The con involves the fraudulent withdrawal of money from bank accounts of victims with the help of a SIM card, Aadhaar and the United Payments Interface.

The police in Delhi and the neighbouring township of Noida are investigating several complaints of fraud in which money was suspected to be siphoned out of bank accounts of victims with the help of a Unified Payment Interface-supported application linked to Aadhaar, the 12-digit biometrically linked unique identification number that the government wants every Indian resident to have.

The fraud seems similar to the debit card scams that were rampant in India not long ago, which were aimed at people who are less digitally savvy and end up giving confidential information away on a phone call. Though the police are investigating a number of these cases, which involve Aadhaar-linked United Payments Interface apps, there is much they still do not understand about the scams.

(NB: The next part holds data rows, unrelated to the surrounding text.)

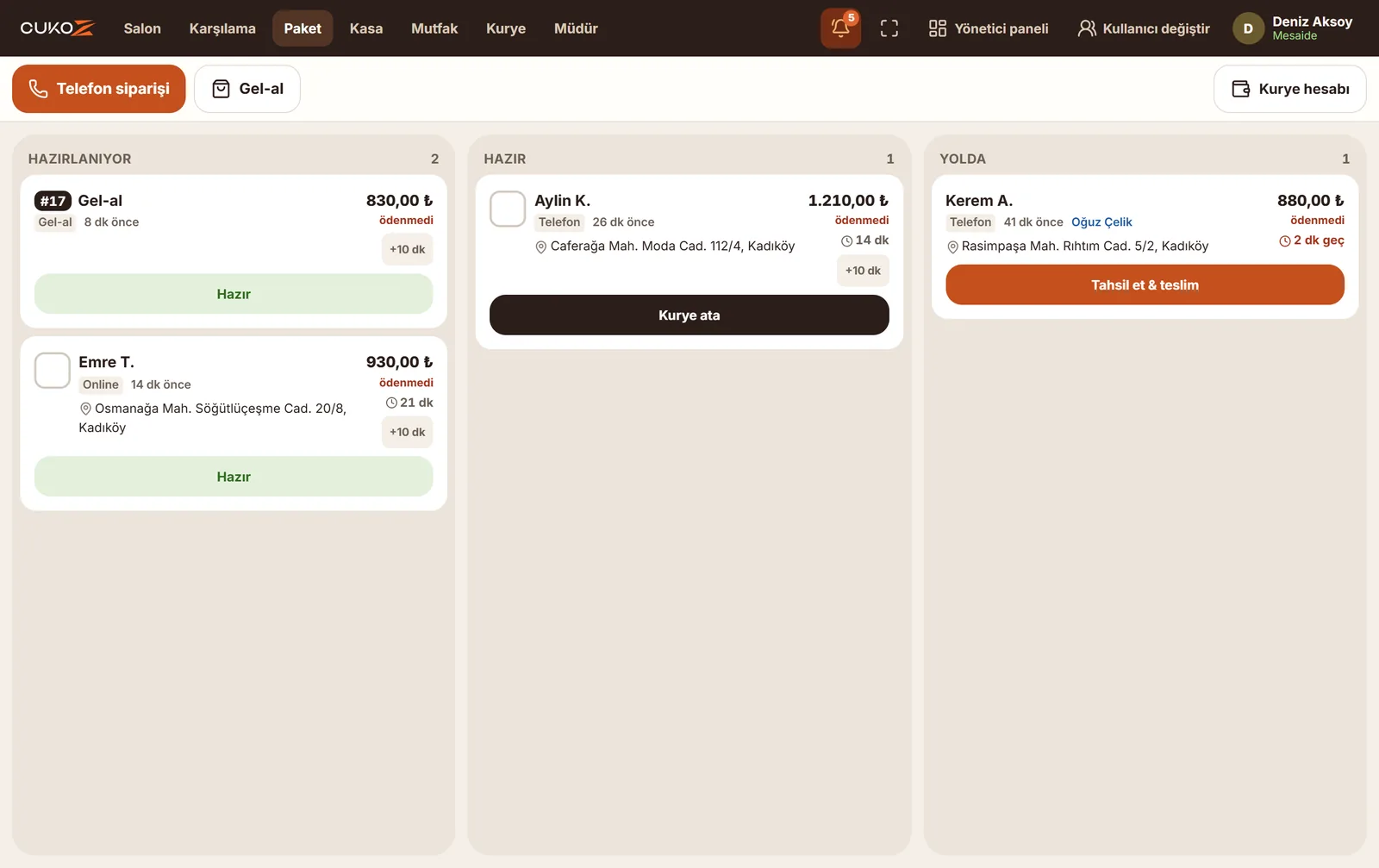Mark Gel-al order #17 as Hazır
This screenshot has height=868, width=1379.
tap(234, 294)
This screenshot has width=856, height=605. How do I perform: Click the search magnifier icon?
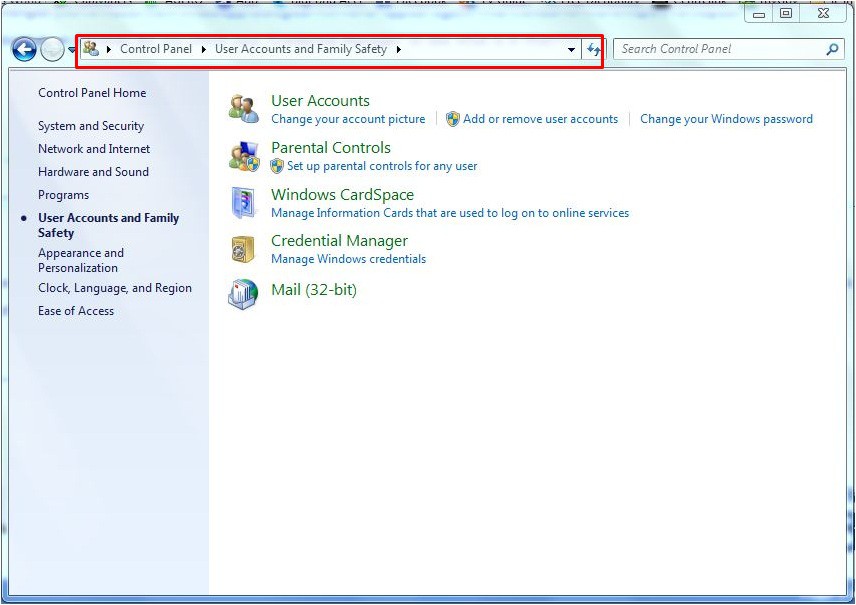click(x=832, y=49)
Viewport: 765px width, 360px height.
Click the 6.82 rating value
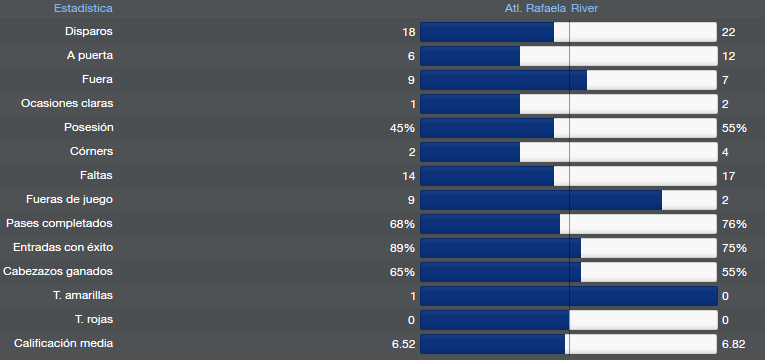(733, 344)
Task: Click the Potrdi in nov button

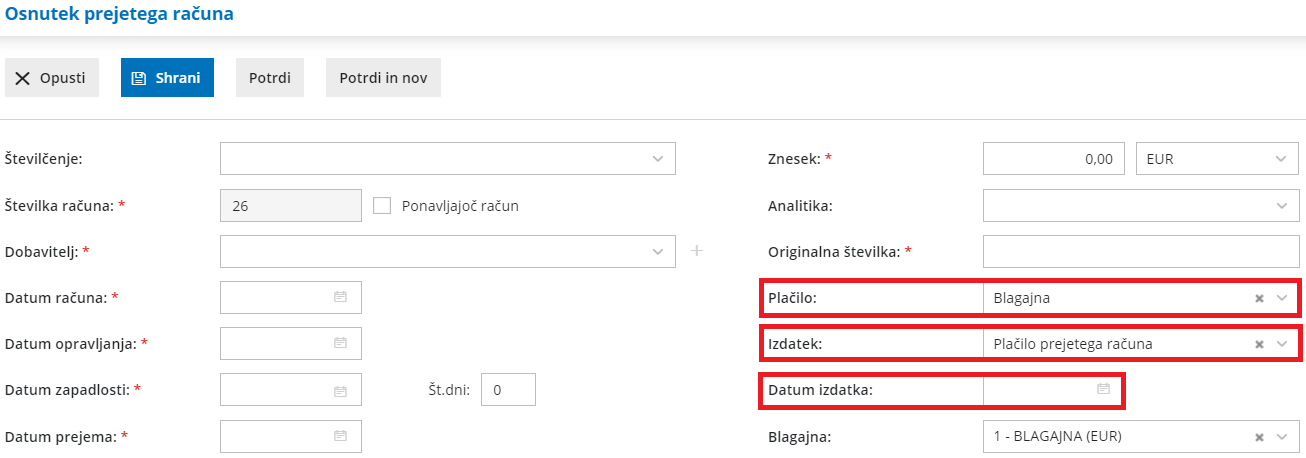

The United Payments Interface is a system that allows users in India to transact across 30 banks using their smartphones. It was developed by the National Payments Corporation of India, an umbrella organisation of banks.

“Since March, the police in Delhi and Noida have received more than 30 such cases,” said Kislay Chaudhary, cyber security consultant to several government agencies and police departments in India.

How the scam works

According to Chaudhary, the modus operandi in this racket involves a complicated procedure in which a caller, pretending to be a representative of the Unique Identification Authority of India, which manages the Aadhaar database, calls the victim on the pretext of linking their Aadhaar with their Permanent Account Numbers. This is one of the linkages the Union government has been pushing hard for.

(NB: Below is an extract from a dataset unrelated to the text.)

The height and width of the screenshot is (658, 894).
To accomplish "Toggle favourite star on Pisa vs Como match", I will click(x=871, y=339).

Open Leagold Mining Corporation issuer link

Chaudhury said that the caller first asks the victim for their Aadhaar number and then tells them this is a verification call. The caller then asks them to reveal the code sent to their phone from the Unique Identification Authority of India to complete the verification process. When the victim reveals this number, the caller’s job is done.

The code is actually a One-Time Password generated by the Unique Identification Authority of India. It is sent to the registered phone numbers of those enrolled with Aadhaar when a request is made on the website to change the personal details, such as telephone number, of an Aadhaar holder.

“This alteration can be done through the UIDAI [Unique Identity Authority of India] website, which is actually a facility provided for the convenience of people,” said Chaudhary.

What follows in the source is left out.